With QuickBooks Pro (desktop version 2015), the program would launch and allow
me to enter my password and after a few minutes of loading my company file, I
got the message “Unrecoverable Error” and couldn’t do anything more. After
many phone calls to Intuit, they determined that my last Windows Update had
installed Microsoft .NET Framework 4.7 which was apparently causing a conflict
with both applications. They recommended I upgrade to QuickBooks Pro 2017,
which I did, yet after installation, the same ‘unrecoverable error’ message
would appear.

Although the customer support people at Intuit were very patient with my
problem, after trying a clean reinstall of the software and a complete rebuild
of my company file, the problem still existed.
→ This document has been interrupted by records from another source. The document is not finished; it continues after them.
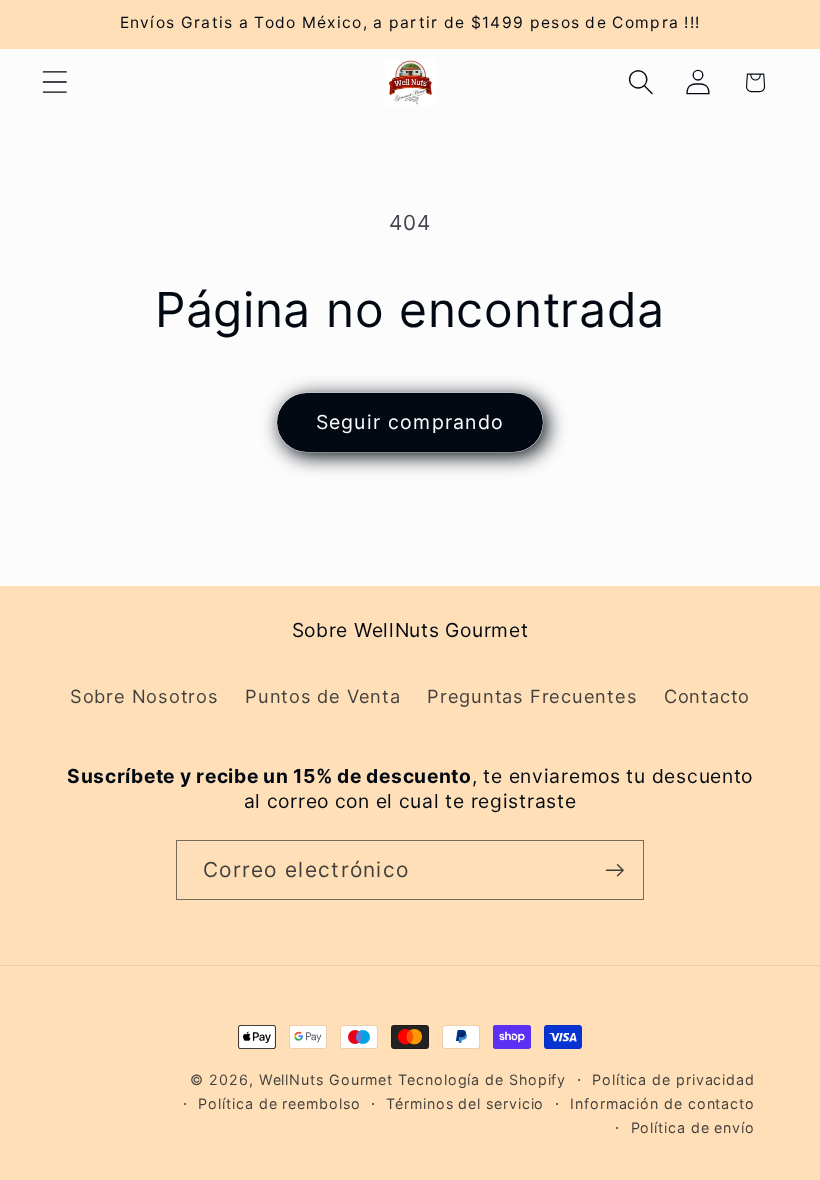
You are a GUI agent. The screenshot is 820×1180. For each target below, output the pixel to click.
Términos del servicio (465, 1103)
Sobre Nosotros (144, 696)
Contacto (707, 696)
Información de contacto (662, 1103)
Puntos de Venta (323, 696)
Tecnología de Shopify (482, 1079)
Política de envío (693, 1127)
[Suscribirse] (614, 870)
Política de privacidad (673, 1079)
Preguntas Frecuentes (532, 696)
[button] (54, 82)
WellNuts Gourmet (326, 1079)
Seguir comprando (410, 422)
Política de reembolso (279, 1103)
I then tried a new approach:
reverting back to Microsoft .NET Framework 4.6.1. I downloaded the older .NET
package from Microsoft (available at:
[https://support.microsoft.com/…/the-.net-
framework-4.6.1-of…](https://support.microsoft.com/…/the-.net-
framework-4.6.1-of…) \- the downloaded file name is NDP461-KB3102438-Web.exe)
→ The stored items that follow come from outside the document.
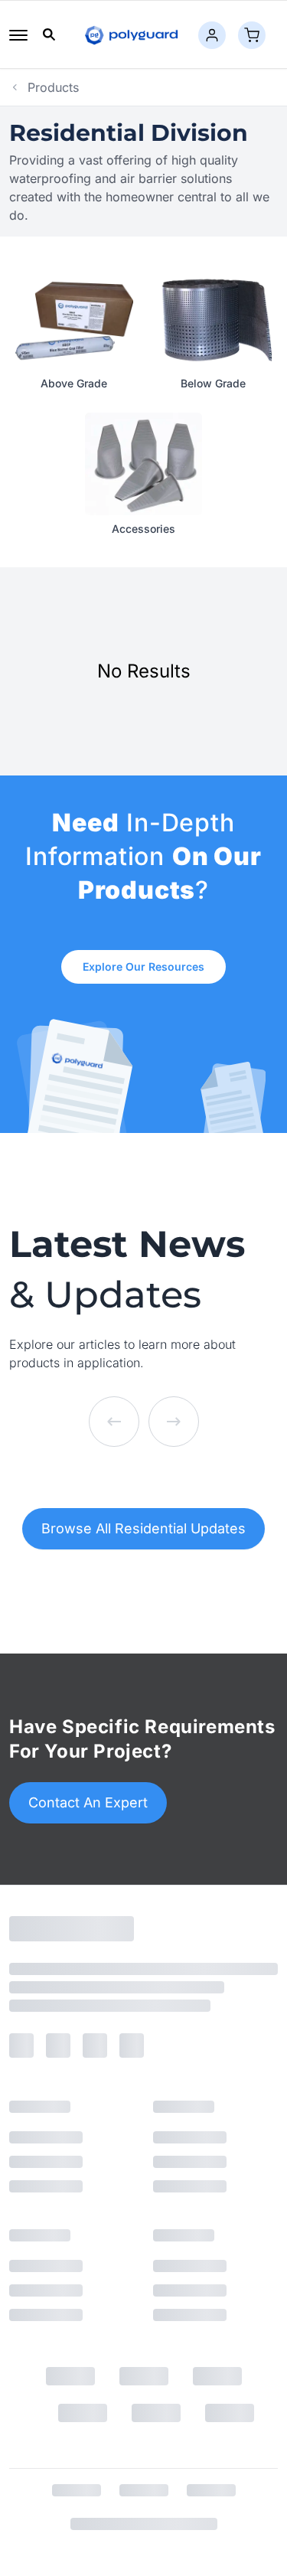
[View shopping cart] (252, 35)
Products (53, 87)
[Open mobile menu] (18, 35)
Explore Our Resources (143, 966)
then uninstalled the 4.7 version from my computer; installed the older 4.6.1
version, then ran Windows Update again. Careful to UNCHECK the 4.7 version, it
downloaded three updates that pertained to the 4.6.1 version I had just
installed.

Finally, after 4 days of trying everything, it worked. I am able to run both
Quicken and QuickBooks Pro again! I cannot say enough good things about the
support staff at Intuit – they were great through multiple days of very long
phone calls and while they didn’t actually fix the problem, they stayed with
me throughout the process to make sure everything was working correctly. And a
BIG thanks to my little brother who originally made the suggestion to revert
back to the older .NET version.

I’m posting this as a warning to other users that might experience a similar
issue after running Windows Update. Intuit is now aware of the potential
conflict and took copious notes on how to fix it. They are now starting work
on a patch for version 2017 to address the issue. They are not sure if this
would affect Windows 8 or 10 users, but proceed carefully just in case.